A diagrammatic formulation of local realism

TL;DR

This paper introduces a diagrammatic approach to local realism in quantum mechanics, showing how locality and realism are represented by a single diagram and deriving the CHSH inequality from this formulation.

Contribution

It provides a novel diagrammatic formulation of local realism using category theory, linking it to the CHSH inequality and emphasizing the role of non-commutativity in quantum theory.

Findings

Diagrammatic formulation captures local realism principles.

Derives CHSH inequality from the diagrammatic framework.

Highlights the role of non-commutativity in quantum mechanics.

Abstract

Given two parties performing experiments in separate laboratories, we provide a diagrammatic formulation of what it means for the joint statistics of their experiments to satisfy local realism.
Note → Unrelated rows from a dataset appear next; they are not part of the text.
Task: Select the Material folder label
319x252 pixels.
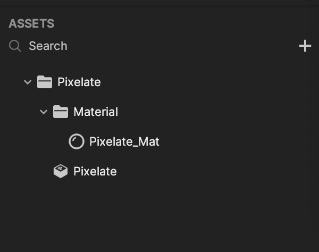Action: pos(96,112)

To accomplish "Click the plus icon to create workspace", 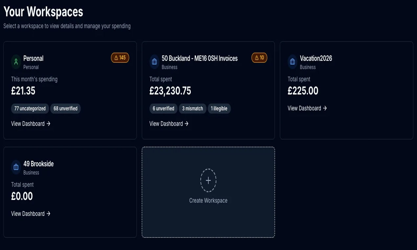I will pos(208,180).
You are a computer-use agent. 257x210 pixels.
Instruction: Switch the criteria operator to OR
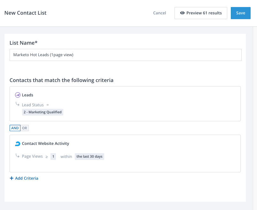point(25,128)
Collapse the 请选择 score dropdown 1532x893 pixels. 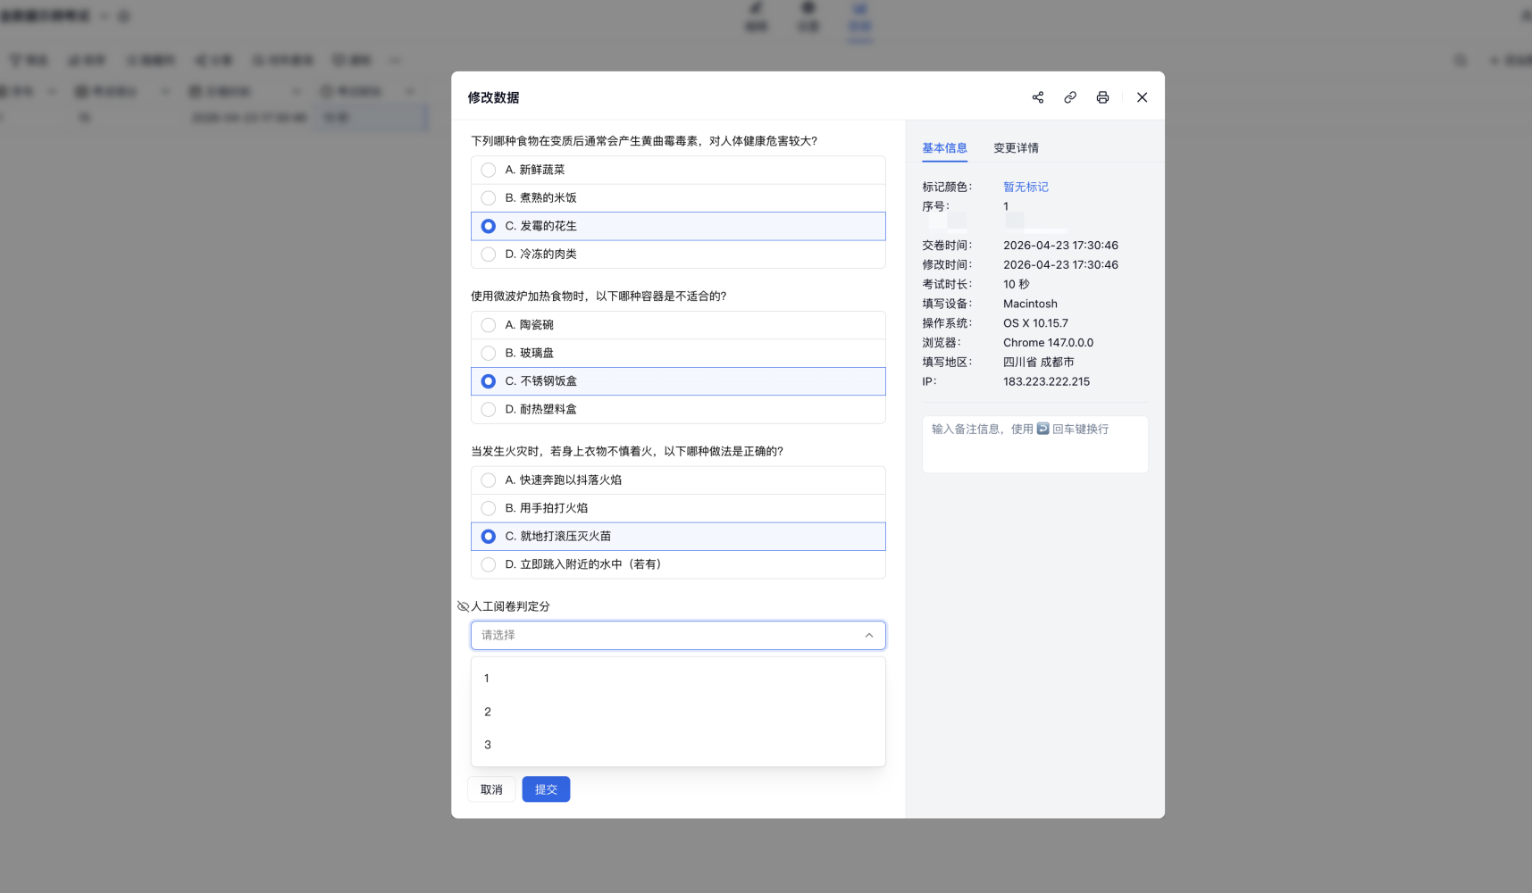[x=868, y=635]
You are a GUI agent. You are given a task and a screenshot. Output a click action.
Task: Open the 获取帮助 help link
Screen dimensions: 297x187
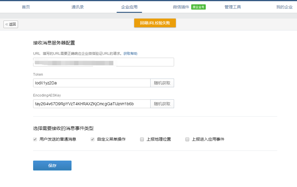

In particular, we show that the principles of locality and realism are both captured by a single commutative diagram in the category of probability-preserving maps between finite probability spaces, and we also show that an assumption of such a diagrammatic formulation of local realism implies the standard CHSH inequality associated with dichotomic random variables. As quantum theory is known not to satisfy local realism, our formulation of local realism in terms of commutative diagrams provides yet another way in which the notion of non-commutativity plays a fundamental role in quantum theory. We note that we do not assume any prior knowledge of category theory or quantum theory, as this work is intended for philosophers, mathematicians and physicists alike.